ASSIGNED TASK:
Here are some records. Repeat them all exactly.

[Stored data entries]
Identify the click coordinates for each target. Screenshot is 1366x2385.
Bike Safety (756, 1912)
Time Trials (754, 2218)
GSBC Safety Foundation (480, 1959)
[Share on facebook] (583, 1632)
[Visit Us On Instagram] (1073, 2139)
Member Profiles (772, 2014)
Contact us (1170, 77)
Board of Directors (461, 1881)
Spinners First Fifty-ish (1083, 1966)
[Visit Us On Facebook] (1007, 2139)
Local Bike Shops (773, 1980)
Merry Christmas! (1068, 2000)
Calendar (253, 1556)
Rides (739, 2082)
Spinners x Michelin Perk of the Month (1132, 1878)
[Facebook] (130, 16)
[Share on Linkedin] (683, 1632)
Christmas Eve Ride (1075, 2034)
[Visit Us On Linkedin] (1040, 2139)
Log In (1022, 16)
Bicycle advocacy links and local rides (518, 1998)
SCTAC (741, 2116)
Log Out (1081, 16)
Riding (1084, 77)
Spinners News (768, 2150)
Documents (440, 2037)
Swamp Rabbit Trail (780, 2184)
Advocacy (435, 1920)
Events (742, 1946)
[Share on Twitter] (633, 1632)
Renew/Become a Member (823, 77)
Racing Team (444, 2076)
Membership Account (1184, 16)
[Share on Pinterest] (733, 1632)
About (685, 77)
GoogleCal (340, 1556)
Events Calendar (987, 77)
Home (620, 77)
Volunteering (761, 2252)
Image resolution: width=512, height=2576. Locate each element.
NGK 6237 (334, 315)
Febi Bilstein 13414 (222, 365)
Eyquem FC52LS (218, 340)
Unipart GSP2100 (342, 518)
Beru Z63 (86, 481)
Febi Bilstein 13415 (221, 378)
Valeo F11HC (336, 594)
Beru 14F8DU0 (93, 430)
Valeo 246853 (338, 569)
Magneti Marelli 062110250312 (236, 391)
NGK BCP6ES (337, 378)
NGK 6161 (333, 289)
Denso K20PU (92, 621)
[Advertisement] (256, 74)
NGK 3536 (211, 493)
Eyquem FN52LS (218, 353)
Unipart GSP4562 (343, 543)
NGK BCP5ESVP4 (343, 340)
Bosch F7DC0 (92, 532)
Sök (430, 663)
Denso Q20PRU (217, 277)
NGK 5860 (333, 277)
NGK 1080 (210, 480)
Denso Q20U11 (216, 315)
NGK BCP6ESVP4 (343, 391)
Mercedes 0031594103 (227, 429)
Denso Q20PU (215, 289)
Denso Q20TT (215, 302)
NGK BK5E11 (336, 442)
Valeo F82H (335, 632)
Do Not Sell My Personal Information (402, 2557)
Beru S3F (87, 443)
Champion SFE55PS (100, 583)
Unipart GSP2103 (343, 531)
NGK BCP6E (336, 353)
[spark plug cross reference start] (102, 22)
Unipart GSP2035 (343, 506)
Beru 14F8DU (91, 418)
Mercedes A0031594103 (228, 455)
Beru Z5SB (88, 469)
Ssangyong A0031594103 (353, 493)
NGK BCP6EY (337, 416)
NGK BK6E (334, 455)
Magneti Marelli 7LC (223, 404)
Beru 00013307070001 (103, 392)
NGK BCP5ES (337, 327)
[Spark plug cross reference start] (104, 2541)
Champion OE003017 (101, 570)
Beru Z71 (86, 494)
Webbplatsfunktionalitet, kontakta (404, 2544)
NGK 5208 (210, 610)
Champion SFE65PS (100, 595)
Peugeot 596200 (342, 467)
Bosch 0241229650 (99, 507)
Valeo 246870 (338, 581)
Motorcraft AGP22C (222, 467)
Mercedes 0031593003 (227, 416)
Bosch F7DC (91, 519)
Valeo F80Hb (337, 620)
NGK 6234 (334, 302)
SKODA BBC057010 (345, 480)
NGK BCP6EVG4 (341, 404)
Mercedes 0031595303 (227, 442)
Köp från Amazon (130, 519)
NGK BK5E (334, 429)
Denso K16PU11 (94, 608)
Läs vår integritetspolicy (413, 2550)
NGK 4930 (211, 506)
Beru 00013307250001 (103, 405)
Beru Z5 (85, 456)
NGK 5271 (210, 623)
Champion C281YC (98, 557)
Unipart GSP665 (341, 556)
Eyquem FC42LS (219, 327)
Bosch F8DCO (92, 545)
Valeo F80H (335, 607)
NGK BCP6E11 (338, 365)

EXERCISE RESPONSE:
Identify the click coordinates for each target. Screenshot is 1366x2385.
Bike Safety (756, 1912)
Time Trials (754, 2218)
GSBC Safety Foundation (480, 1959)
[Share on facebook] (583, 1632)
[Visit Us On Instagram] (1073, 2139)
Member Profiles (772, 2014)
Contact us (1170, 77)
Board of Directors (461, 1881)
Spinners First Fifty-ish (1083, 1966)
[Visit Us On Facebook] (1007, 2139)
Local Bike Shops (773, 1980)
Merry Christmas! (1068, 2000)
Calendar (253, 1556)
Rides (739, 2082)
Spinners x Michelin Perk of the Month (1132, 1878)
[Facebook] (130, 16)
[Share on Linkedin] (683, 1632)
Christmas Eve Ride (1075, 2034)
[Visit Us On Linkedin] (1040, 2139)
Log In (1022, 16)
Bicycle advocacy links and local rides (518, 1998)
SCTAC (741, 2116)
Log Out (1081, 16)
Riding (1084, 77)
Spinners News (768, 2150)
Documents (440, 2037)
Swamp Rabbit Trail (780, 2184)
Advocacy (435, 1920)
Events (742, 1946)
[Share on Twitter] (633, 1632)
Renew/Become a Member (823, 77)
Racing Team (444, 2076)
Membership Account (1184, 16)
[Share on Pinterest] (733, 1632)
About (685, 77)
GoogleCal (340, 1556)
Events Calendar (987, 77)
Home (620, 77)
Volunteering (761, 2252)
Image resolution: width=512, height=2576. Locate each element.
NGK 6237 (334, 315)
Febi Bilstein 13414 (222, 365)
Eyquem FC52LS (218, 340)
Unipart GSP2100 (342, 518)
Beru Z63 (86, 481)
Febi Bilstein 13415 (221, 378)
Valeo F11HC (336, 594)
Beru 14F8DU0 (93, 430)
Valeo 246853 (338, 569)
Magneti Marelli 062110250312 (236, 391)
NGK BCP6ES (337, 378)
NGK 6161 (333, 289)
Denso K20PU (92, 621)
[Advertisement] (256, 74)
NGK 3536 (211, 493)
Eyquem FN52LS (218, 353)
Unipart GSP4562 (343, 543)
NGK BCP5ESVP4 (343, 340)
Bosch F7DC0 (92, 532)
Sök (430, 663)
Denso Q20PRU (217, 277)
NGK 5860 (333, 277)
NGK 1080 (210, 480)
Denso Q20U11 (216, 315)
NGK BCP6ESVP4 (343, 391)
Mercedes 0031594103 (227, 429)
Denso Q20PU (215, 289)
Denso Q20TT (215, 302)
NGK BK5E11 (336, 442)
Valeo F82H (335, 632)
Do Not Sell My Personal Information (402, 2557)
Beru S3F (87, 443)
Champion SFE55PS (100, 583)
Unipart GSP2103 (343, 531)
NGK BCP6E (336, 353)
[spark plug cross reference start] (102, 22)
Unipart GSP2035 (343, 506)
Beru 14F8DU (91, 418)
Mercedes A0031594103 (228, 455)
Beru Z5SB (88, 469)
Ssangyong A0031594103 (353, 493)
NGK BCP6EY (337, 416)
NGK BK6E (334, 455)
Magneti Marelli 7LC (223, 404)
Beru 00013307070001 (103, 392)
NGK BCP5ES (337, 327)
[Spark plug cross reference start] (104, 2541)
Champion OE003017 (101, 570)
Beru Z71 (86, 494)
Webbplatsfunktionalitet, kontakta (404, 2544)
NGK 5208 (210, 610)
Champion SFE65PS (100, 595)
Peugeot 596200 (342, 467)
Bosch 0241229650 (99, 507)
Valeo 246870 (338, 581)
Motorcraft AGP22C (222, 467)
Mercedes 0031593003 (227, 416)
Bosch F7DC (91, 519)
Valeo F80Hb (337, 620)
NGK 6234 (334, 302)
SKODA BBC057010 (345, 480)
NGK BCP6EVG4 (341, 404)
Mercedes 0031595303 (227, 442)
Köp från Amazon (130, 519)
NGK BK5E (334, 429)
Denso K16PU11 (94, 608)
Läs vår integritetspolicy (413, 2550)
NGK 4930 (211, 506)
Beru 00013307250001 (103, 405)
Beru Z5 (85, 456)
NGK 5271 (210, 623)
Champion C281YC (98, 557)
Unipart GSP665 (341, 556)
Eyquem FC42LS (219, 327)
Bosch F8DCO (92, 545)
Valeo F80H (335, 607)
NGK BCP6E11 (338, 365)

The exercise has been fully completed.